## VORGELEGTER TEXT
★ ★ ★
Alle gegen Rechts?

Hanns Graaf

Deutschland scheint ein Land der Proteste zu werden. Hunderttausende waren gegen die Corona-Lockdowns auf der Straße, Fridays for Future oder „Ende Gelände“ mobilisieren tausende Jugendliche gegen die vermeintlich (!) drohende Klimakatastrophe, die Bewegung „Deutsche Wohnen und Co. enteignen!“ verkörperte sogar die Meinung der Mehrheit der Berliner Bevölkerung, Zehntausende protestierende Bauern legten mit ihren Traktoren den Verkehr lahm, in vielen Städten gibt es Montagsdemos gegen die Ampel. Dazu kommen viele massive Streiks der Gewerkschaften gegen die Folgen der Inflation. Meist unter dem Radar der öffentlichen Wahrnehmung gibt es seit Jahren auch viele Proteste gegen die Energiewende, v.a. gegen den Bau von Windrädern, hinter denen viele hunderte Basisinitiativen stehen. Angesichts dieser Massenproteste erweisen sich die Aktionen der Klimakleber als reiner politischer Mummenschanz.
★ ★ ★
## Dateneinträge
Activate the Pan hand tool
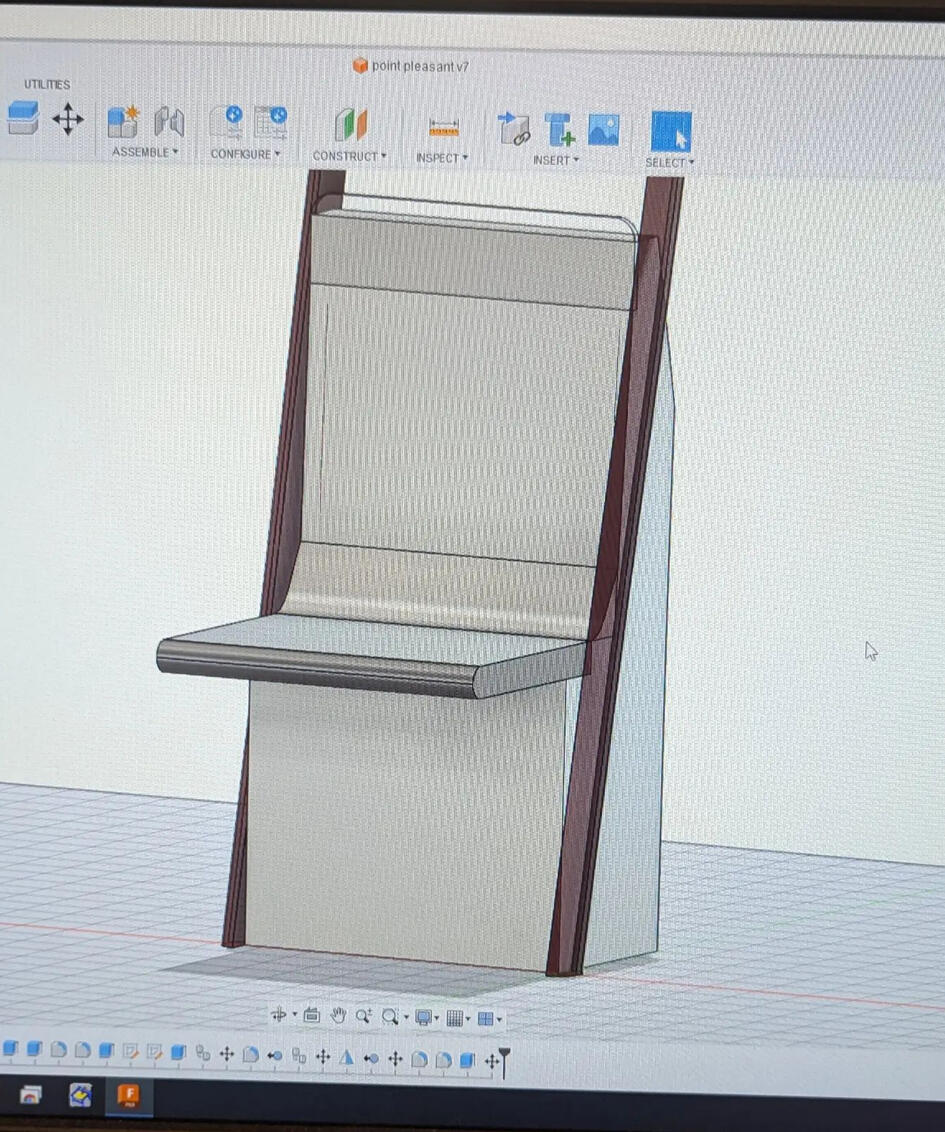This screenshot has width=945, height=1132. pyautogui.click(x=338, y=1016)
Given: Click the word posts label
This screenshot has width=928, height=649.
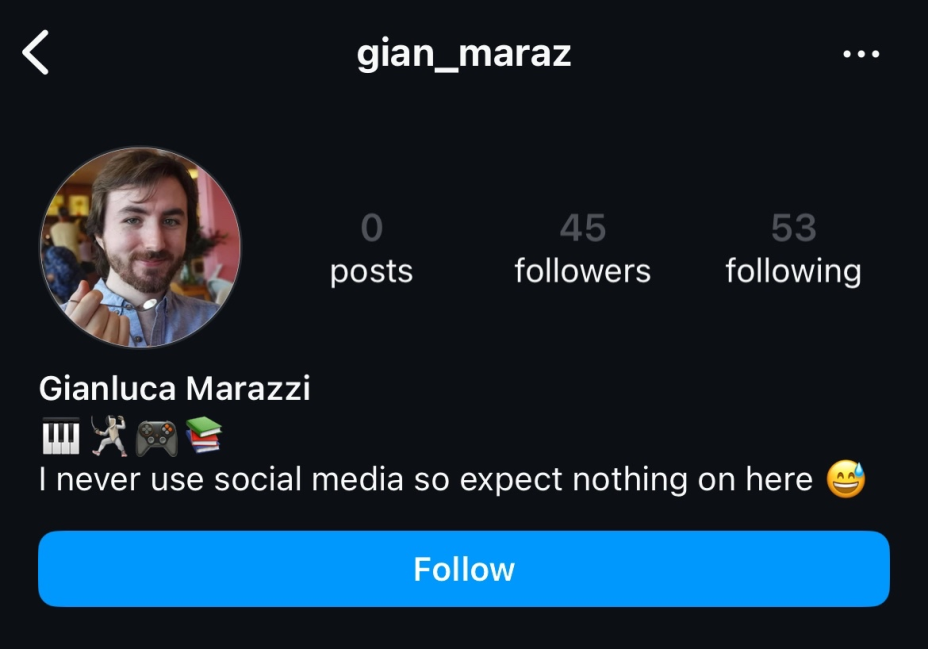Looking at the screenshot, I should point(372,272).
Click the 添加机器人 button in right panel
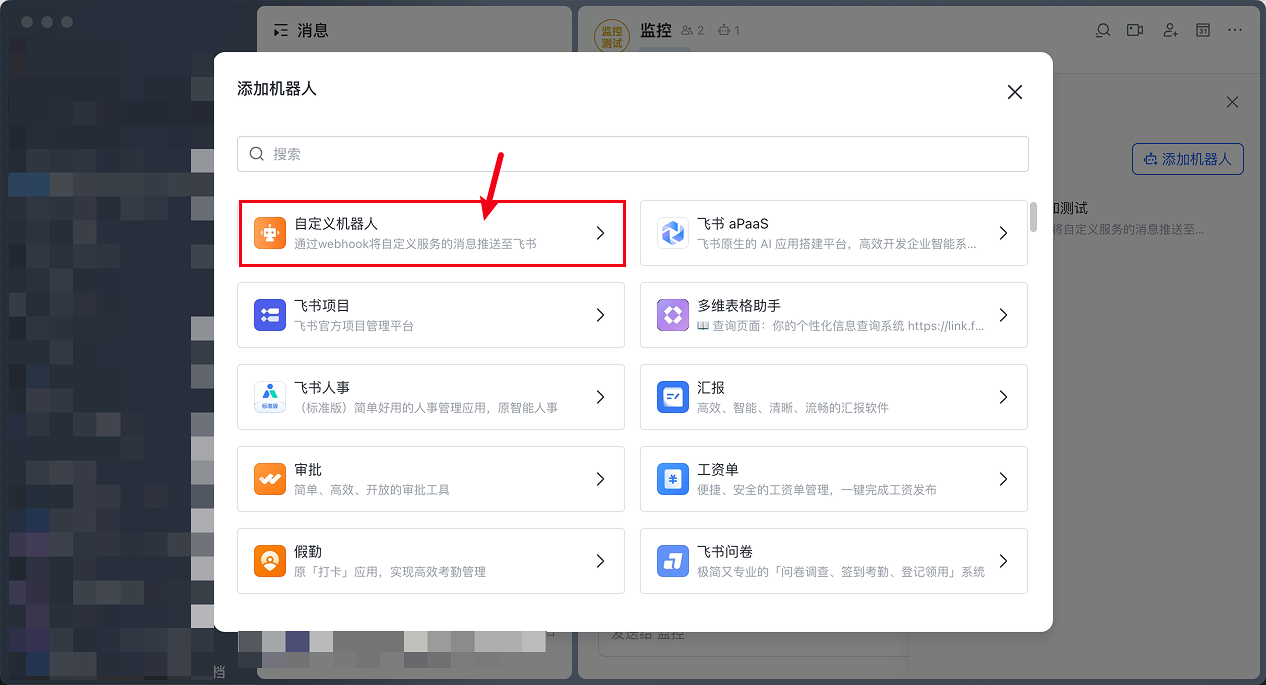 point(1187,158)
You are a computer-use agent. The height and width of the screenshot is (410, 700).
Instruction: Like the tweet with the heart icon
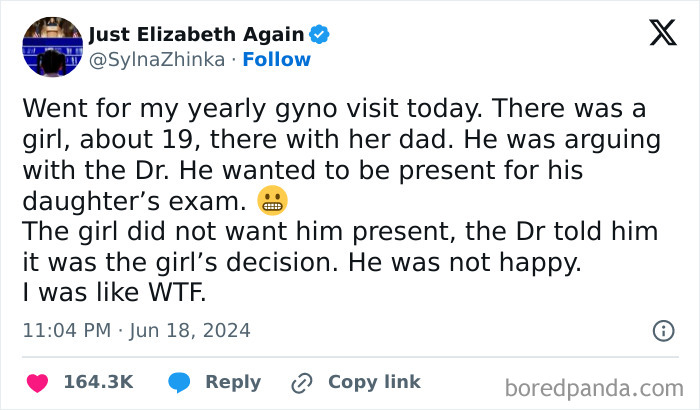click(38, 382)
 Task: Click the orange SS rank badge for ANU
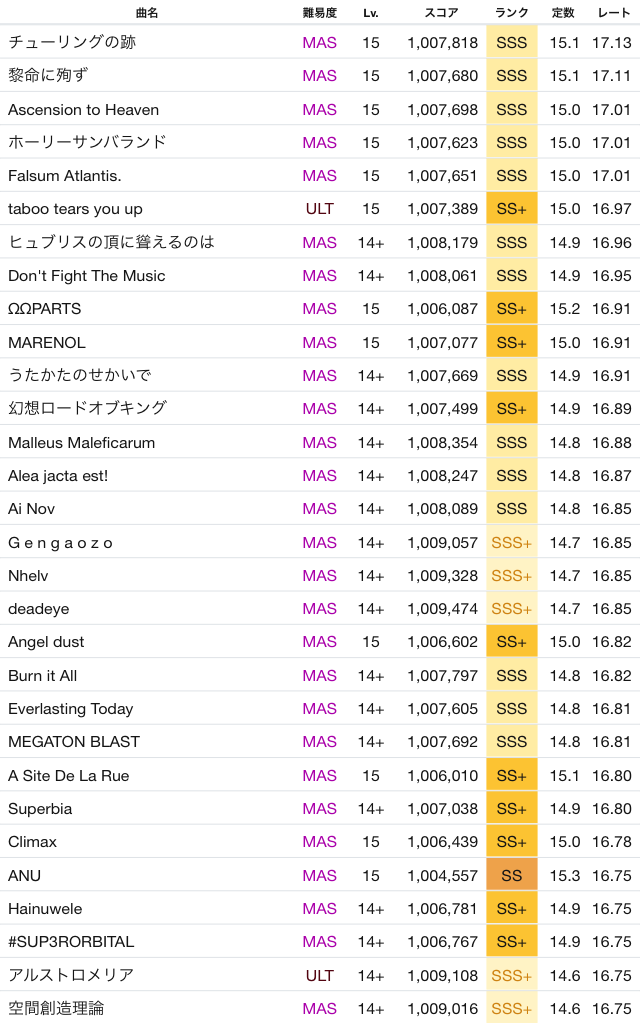pos(511,875)
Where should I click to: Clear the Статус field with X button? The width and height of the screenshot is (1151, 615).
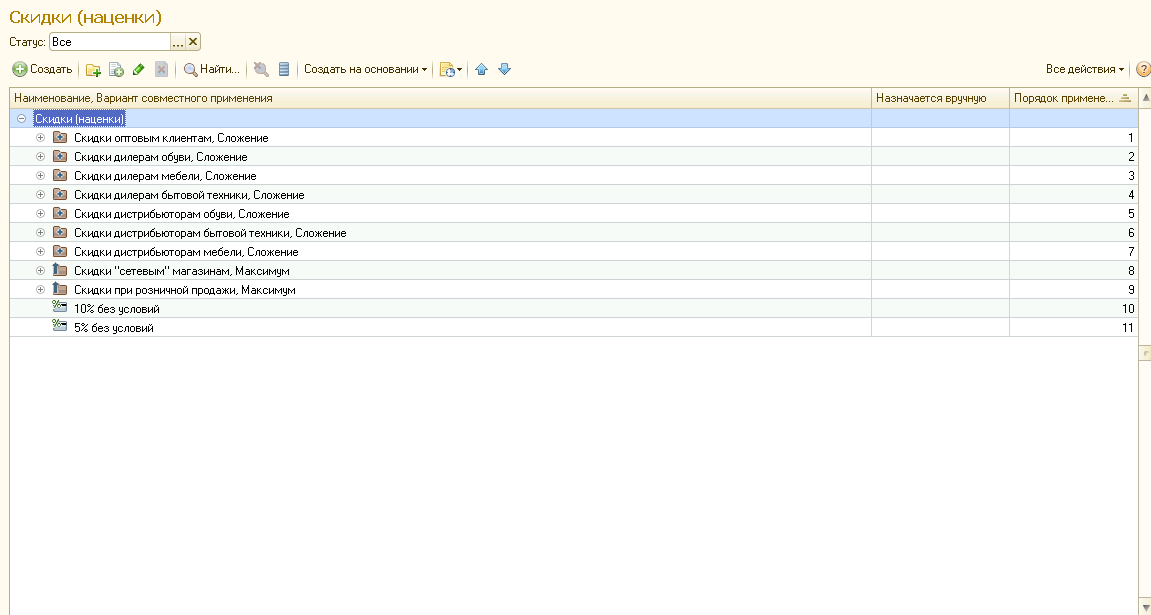193,42
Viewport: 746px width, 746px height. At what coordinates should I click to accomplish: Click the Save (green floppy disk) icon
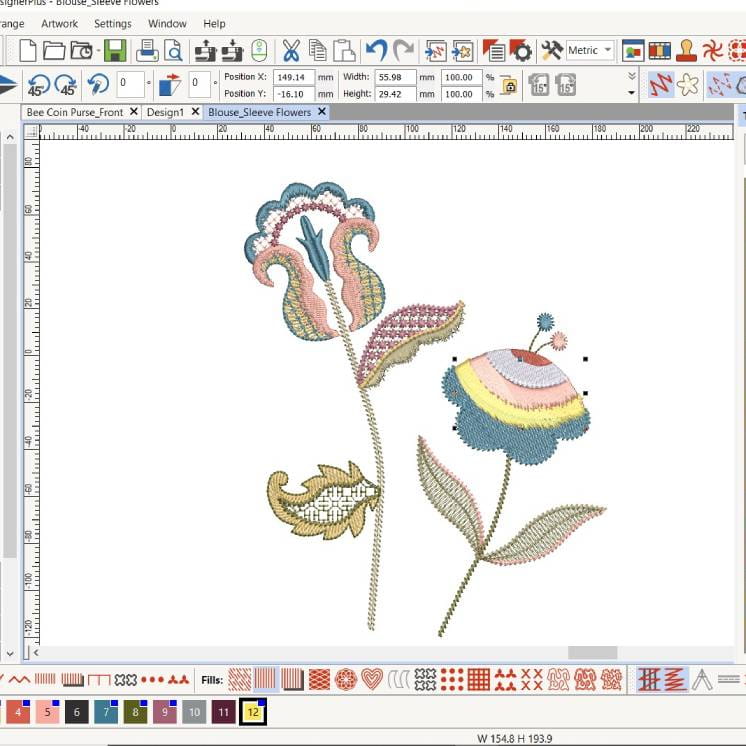click(x=115, y=50)
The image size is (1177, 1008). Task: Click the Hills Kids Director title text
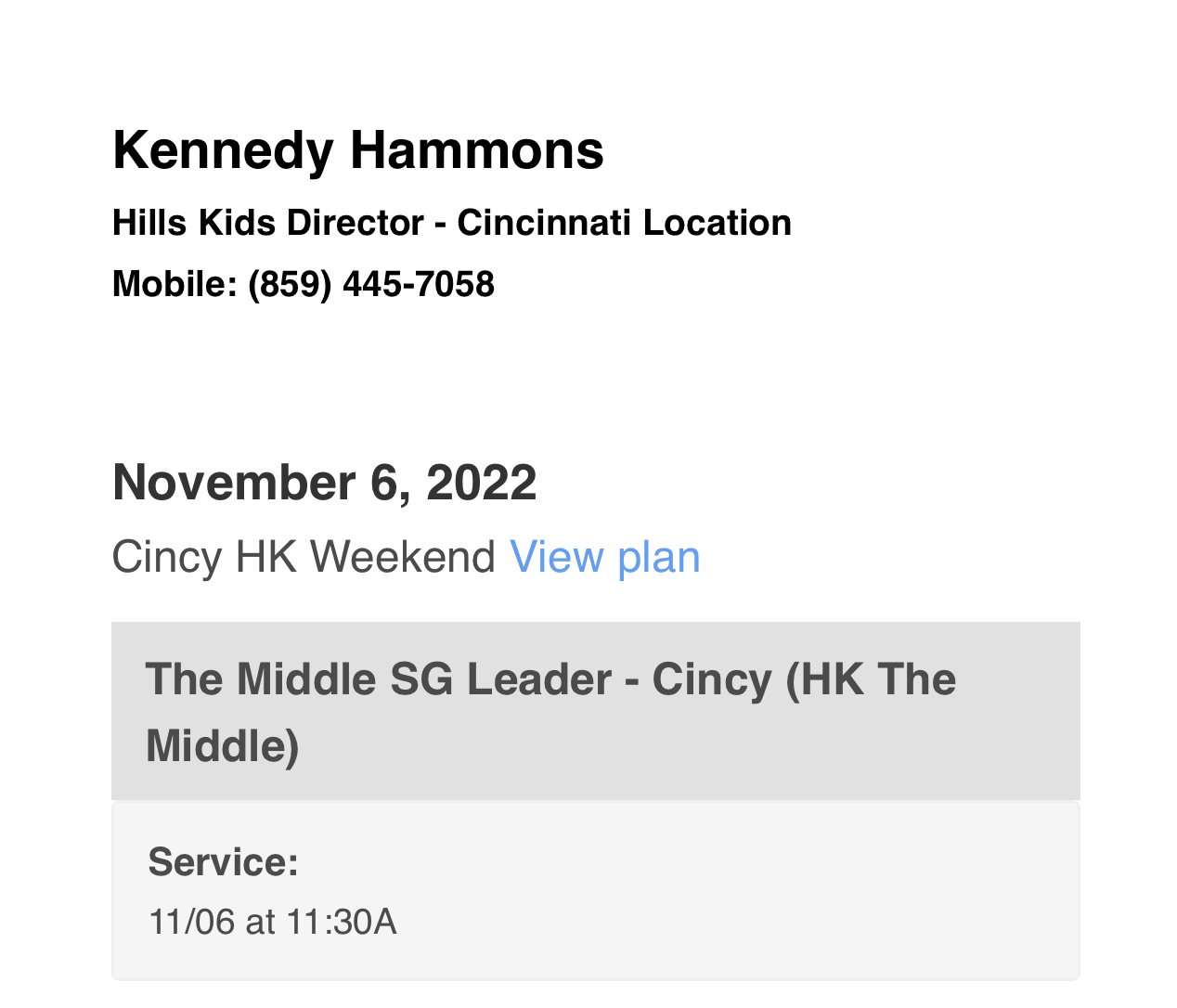tap(267, 223)
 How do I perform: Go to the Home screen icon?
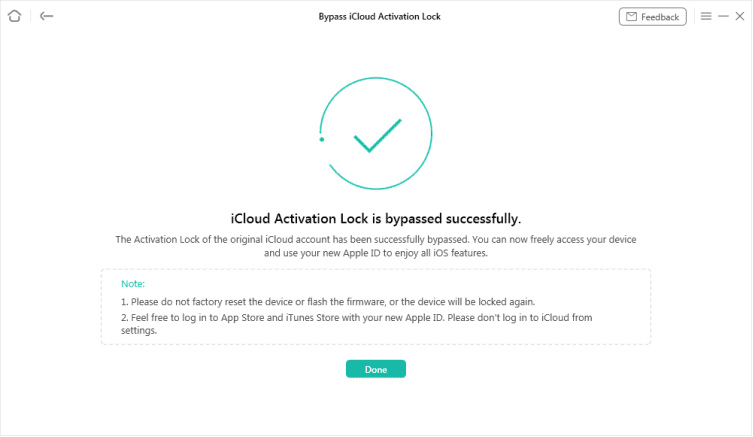click(14, 17)
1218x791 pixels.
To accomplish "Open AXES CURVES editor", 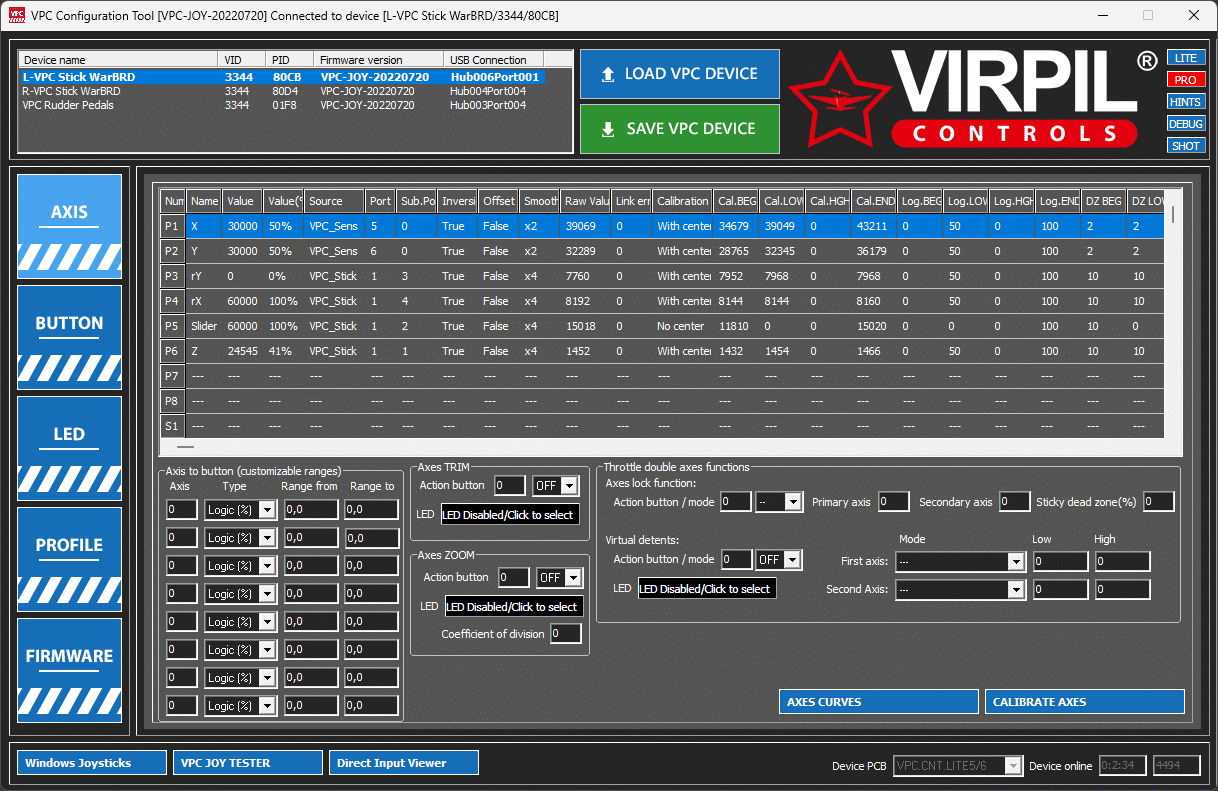I will tap(878, 702).
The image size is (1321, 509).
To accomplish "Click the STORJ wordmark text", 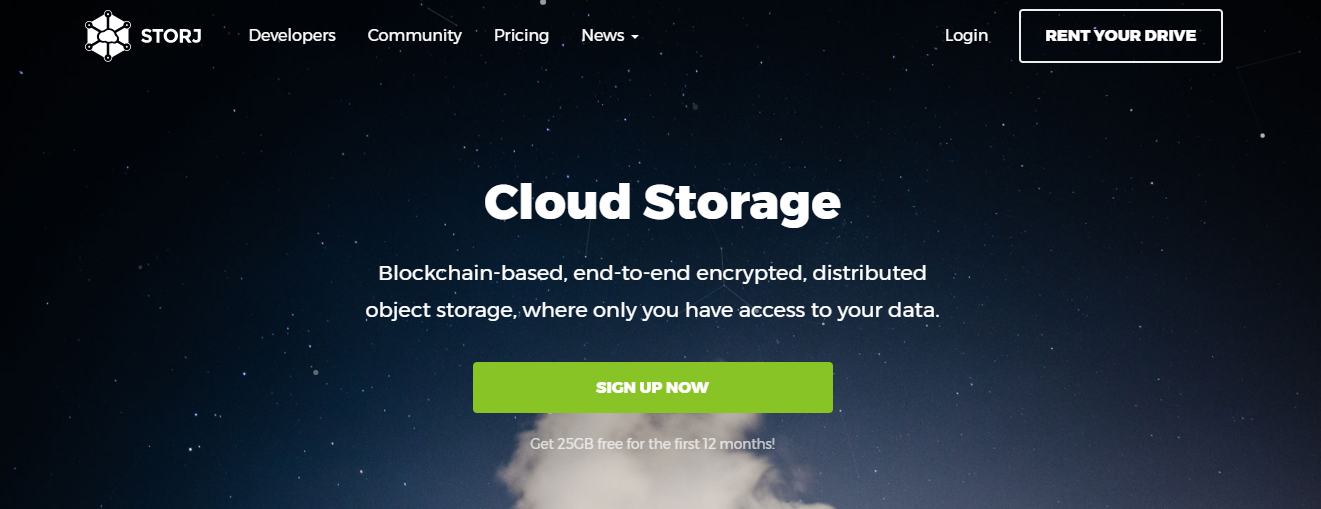I will tap(171, 36).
★ ★ ★
## AUFGABENSTELLUNG
1: Fassen Sie den Text über die Proteste in Deutschland in zwei Sätzen zusammen.
2: Schreiben Sie aus dem Text über die Proteste in Deutschland die Stelle zwischen „Deutschland scheint ein“ und „reiner politischer Mummenschanz.“ einschließlich dieser Worte wortgetreu ab.
Das Material spielt hierfür keine Rolle.

## LÖSUNGSÜBERSICHT
1: Deutschland scheint ein Land der Proteste zu werden: Menschen demonstrierten gegen die Corona-Lockdowns, Jugendliche gegen die vermeintlich drohende Klimakatastrophe, Bauern legten mit Traktoren den Verkehr lahm, Gewerkschaften streiken gegen die Folgen der Inflation, und seit Jahren wenden sich viele Basisinitiativen gegen die Energiewende und den Bau von Windrädern. Angesichts dieser Massenproteste erweisen sich die Aktionen der Klimakleber als reiner politischer Mummenschanz.

2:
Deutschland scheint ein Land der Proteste zu werden. Hunderttausende waren gegen die Corona-Lockdowns auf der Straße, Fridays for Future oder „Ende Gelände“ mobilisieren tausende Jugendliche gegen die vermeintlich (!) drohende Klimakatastrophe, die Bewegung „Deutsche Wohnen und Co. enteignen!“ verkörperte sogar die Meinung der Mehrheit der Berliner Bevölkerung, Zehntausende protestierende Bauern legten mit ihren Traktoren den Verkehr lahm, in vielen Städten gibt es Montagsdemos gegen die Ampel. Dazu kommen viele massive Streiks der Gewerkschaften gegen die Folgen der Inflation. Meist unter dem Radar der öffentlichen Wahrnehmung gibt es seit Jahren auch viele Proteste gegen die Energiewende, v.a. gegen den Bau von Windrädern, hinter denen viele hunderte Basisinitiativen stehen. Angesichts dieser Massenproteste erweisen sich die Aktionen der Klimakleber als reiner politischer Mummenschanz.